§ **TEXT UNDER STUDY**
_ _ _ _ _
I fully understand why it's so difficult to get information. Events in the middle east seem to always elicit a tremendously emotional response from just about everybody which tends to limit objective viewpoints. As a result, journalists from both sides publish intensely biased stuff. As an example, Reuters is now facing a bit of a scandal because a number of their headline photographs turned out to have been doctored in an anti-Israel fashion. Even if journalists wanted to be perfectly objective, it would still be difficult since both Israel and Hezbollah are, understandably, putting out fake news as part of disinformation and psy-ops campaigns. As a result, the amount of real, verifiable, non-contested information is extremely limited.

With the available information sources providing what is essentially random information (basically covering all possibilities), I decided to try and find an objective proxy that might reflect the overall status of the conflict. Conveniently, Tigerhawk posts a comparison of the Tel Aviv Stock Exchange 100 (TA100) versus the Dow over the last few months.

Tigerhawk's analysis of the graph is that the TA100 "sold off broadly at the start of the crisis, but the progress has been impressive since Israel began its campaign to disarm Hezbollah. If you believe in the distributive wisdom of the financial markets in assessing geopolitical risk, Israel is improving its position." He further asks, "The two indices traded essentially in tandem, but started to diverge significantly in mid-June, a month before Hezbollah made its move and almost two weeks before Hamas kidnapped Gilad Shalit. Did the market "know" that Israel was on the brink of some security crisis ... ?"

I personally don't think these markets are anywhere nearly strongly correlated enough to make such strong statements or put forth such questions. On the other hand, the fact the the TA100 isn't plunging does, I think, support rather more modest assertions. For example, I do think the market is saying that the near to mid term consequences of this war for Israel's economy will be at most marginally negative. The market is therefore saying that all factors, including world opinion (plus resulting embargoes against Israel, if any), infrastructure damage, and the security of Israel (including the results of inflaming its Arab neighbors), will likely not have all that big of an impact.
_ _ _ _ _
Stored dataset items:
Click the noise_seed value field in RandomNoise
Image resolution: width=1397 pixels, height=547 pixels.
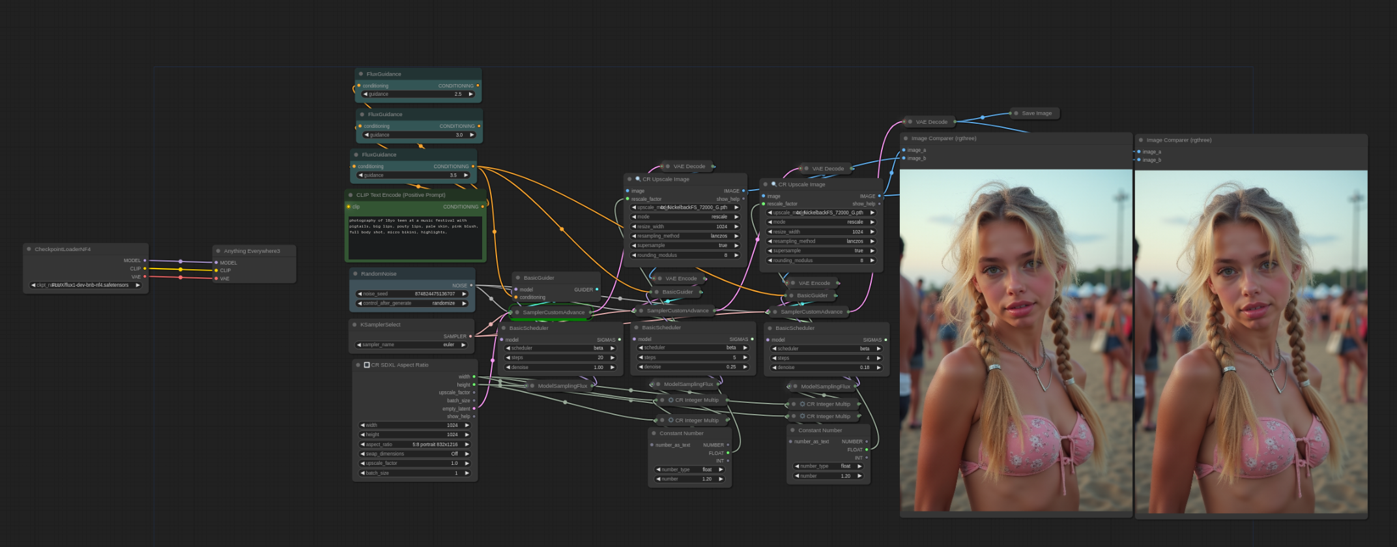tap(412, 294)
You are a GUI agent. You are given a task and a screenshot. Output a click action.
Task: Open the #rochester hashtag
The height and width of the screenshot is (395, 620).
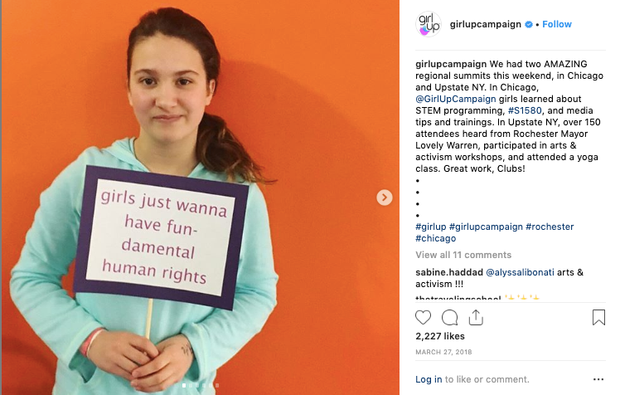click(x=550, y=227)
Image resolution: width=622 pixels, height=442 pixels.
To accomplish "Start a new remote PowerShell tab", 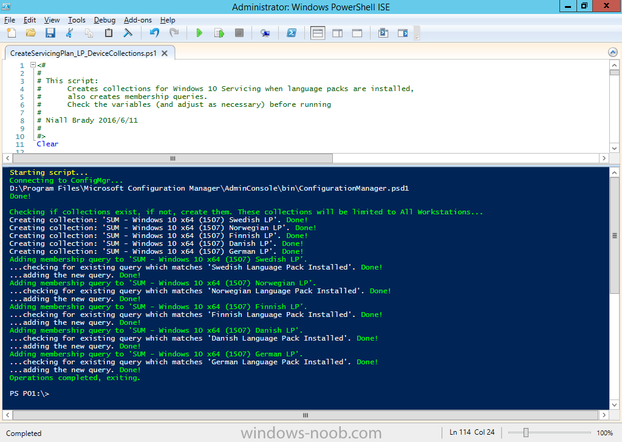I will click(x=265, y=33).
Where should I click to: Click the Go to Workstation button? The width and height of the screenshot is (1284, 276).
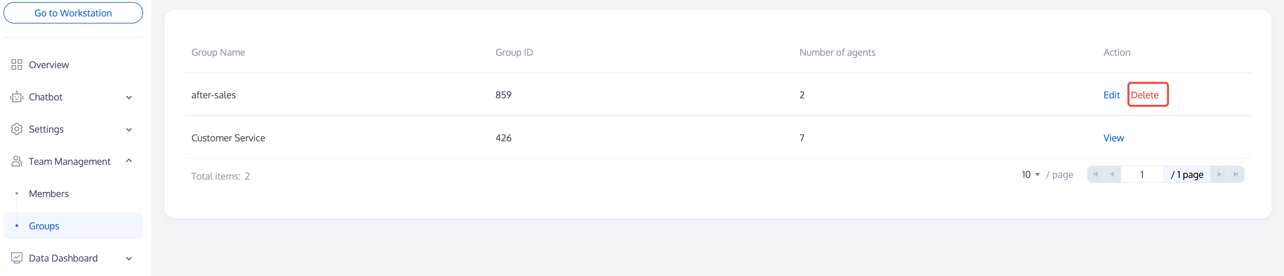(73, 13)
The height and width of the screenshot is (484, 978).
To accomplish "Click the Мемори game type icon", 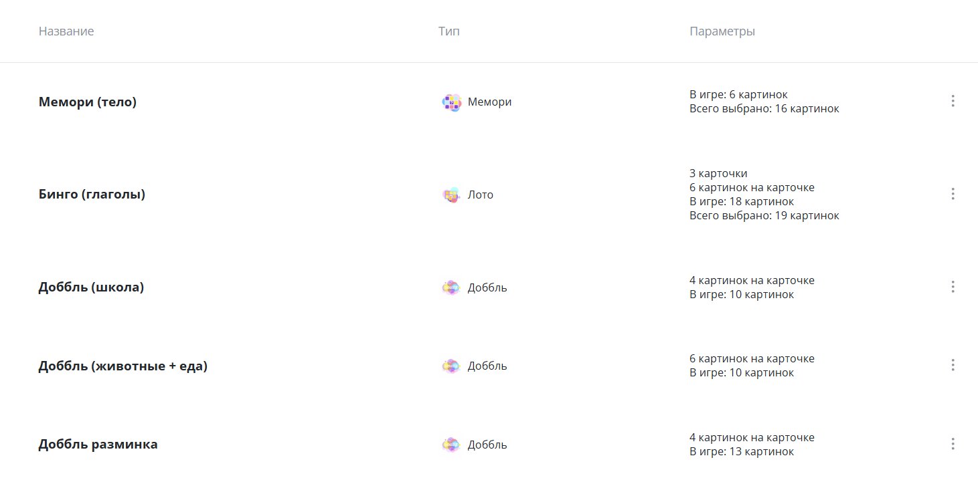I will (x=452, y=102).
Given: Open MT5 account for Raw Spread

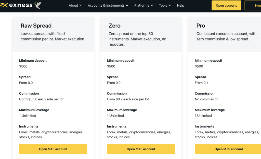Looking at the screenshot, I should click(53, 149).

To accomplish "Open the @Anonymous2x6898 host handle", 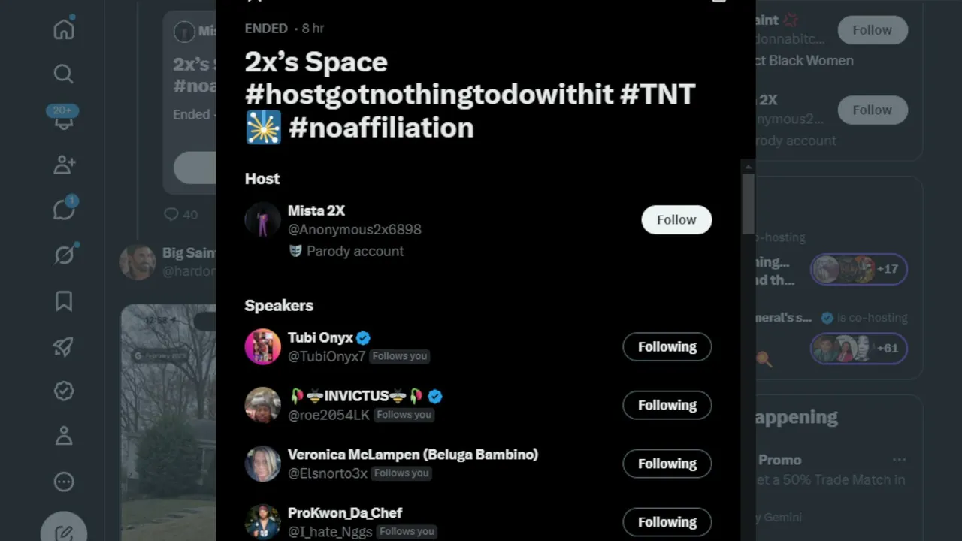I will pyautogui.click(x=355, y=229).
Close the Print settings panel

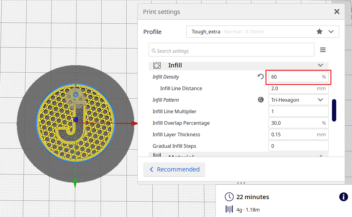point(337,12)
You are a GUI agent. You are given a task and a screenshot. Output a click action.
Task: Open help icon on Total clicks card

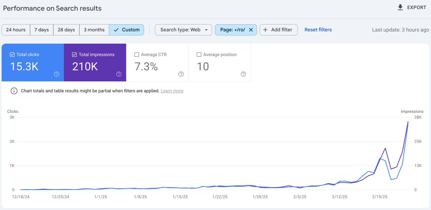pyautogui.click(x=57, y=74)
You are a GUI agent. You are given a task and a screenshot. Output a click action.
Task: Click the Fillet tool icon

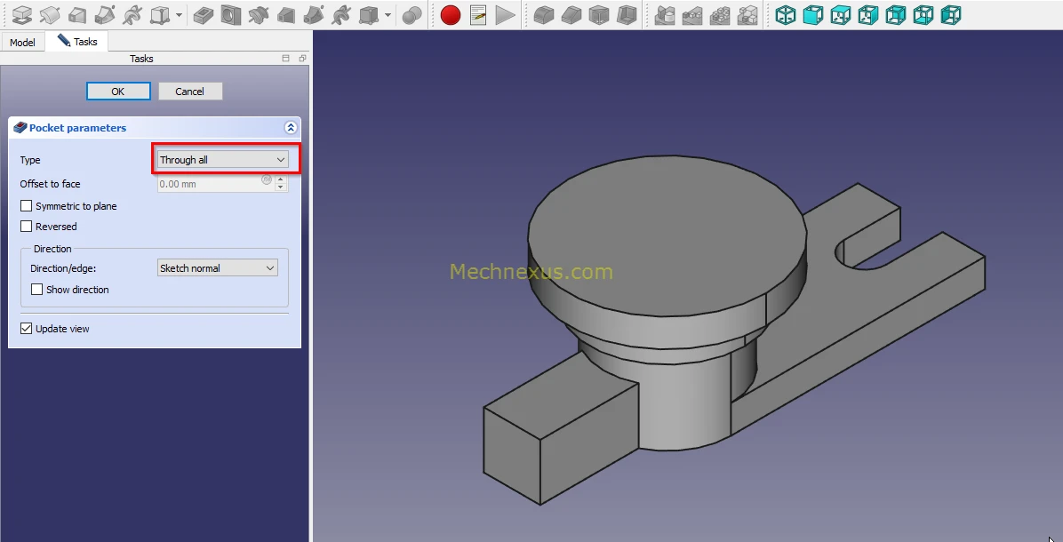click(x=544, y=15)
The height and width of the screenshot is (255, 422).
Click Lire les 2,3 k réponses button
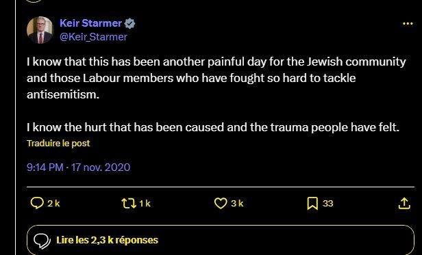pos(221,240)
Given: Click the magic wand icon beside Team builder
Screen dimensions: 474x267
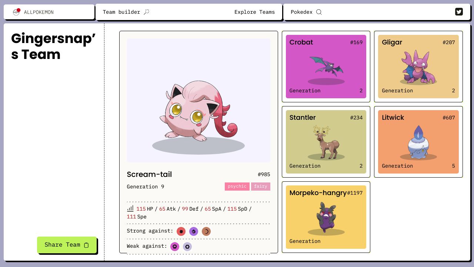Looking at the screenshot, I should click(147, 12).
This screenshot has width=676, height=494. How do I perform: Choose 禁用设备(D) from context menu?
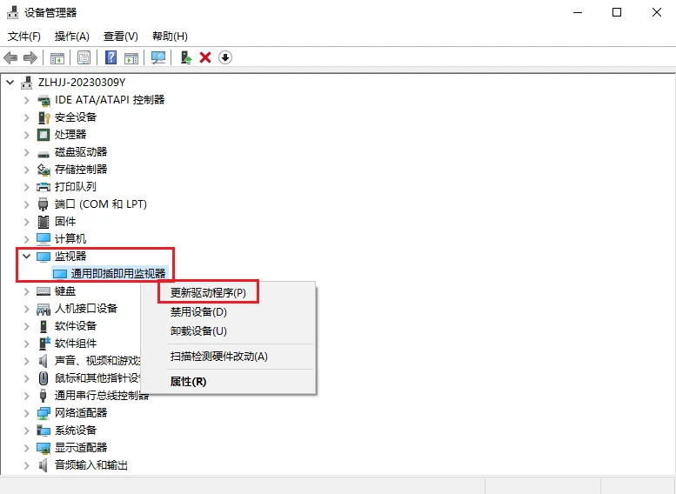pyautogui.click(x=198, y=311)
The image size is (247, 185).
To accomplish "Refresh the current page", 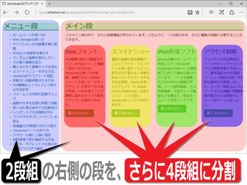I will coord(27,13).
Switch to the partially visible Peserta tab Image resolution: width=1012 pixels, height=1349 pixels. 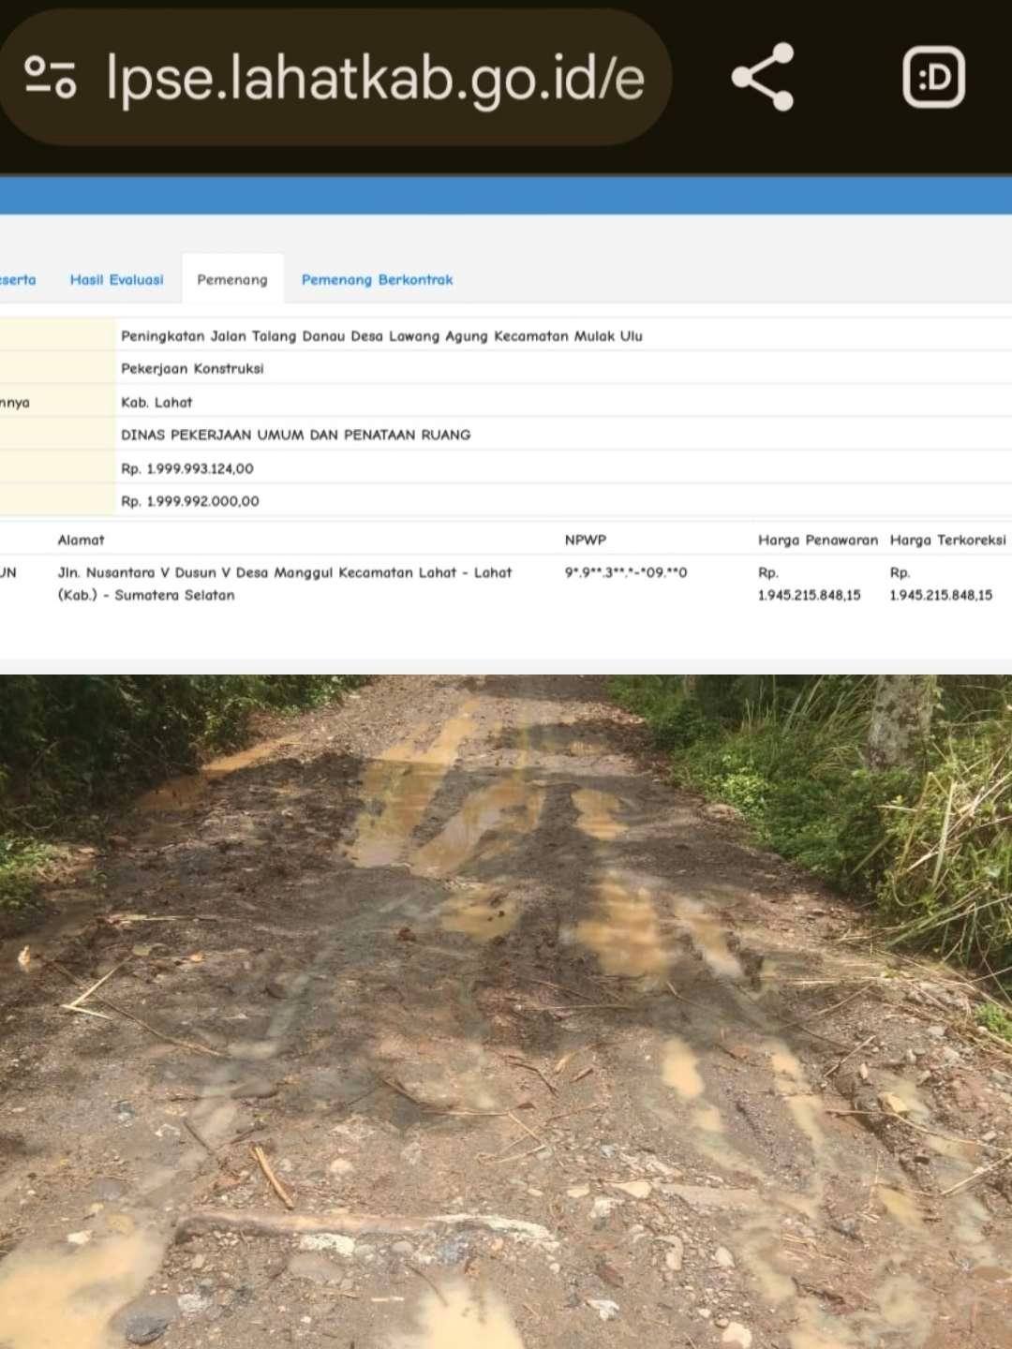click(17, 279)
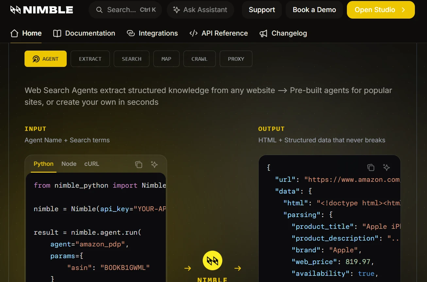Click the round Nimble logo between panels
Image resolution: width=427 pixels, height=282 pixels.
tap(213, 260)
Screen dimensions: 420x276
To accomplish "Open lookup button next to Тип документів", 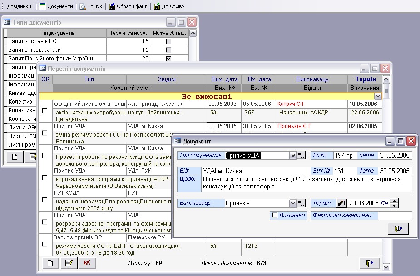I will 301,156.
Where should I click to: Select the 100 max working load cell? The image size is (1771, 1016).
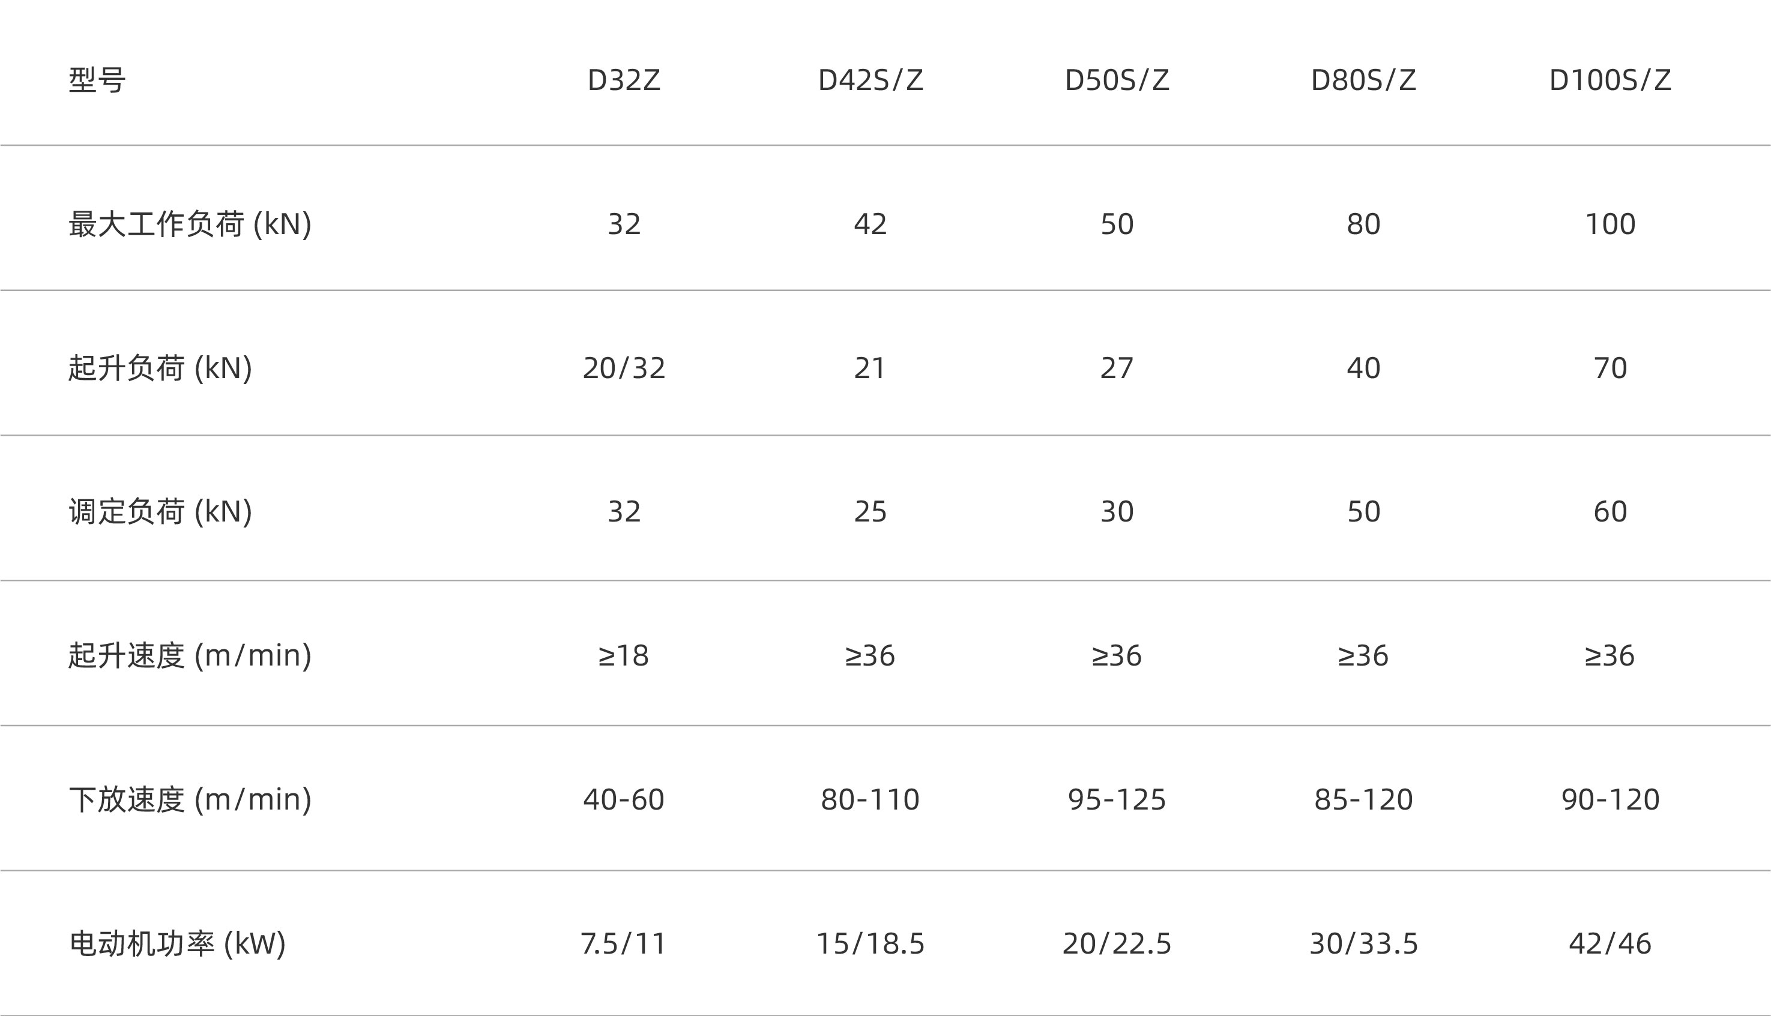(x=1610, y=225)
_ _ _ _ _
§ **PROBLEM DETAILS**
Repeat the commentary on the Israel-Hezbollah conflict word for word, from "With the available" up to and including "last few months.". None of the data has any bearing on what is asked here.

§ **ANSWER BOX**
With the available information sources providing what is essentially random information (basically covering all possibilities), I decided to try and find an objective proxy that might reflect the overall status of the conflict. Conveniently, Tigerhawk posts a comparison of the Tel Aviv Stock Exchange 100 (TA100) versus the Dow over the last few months.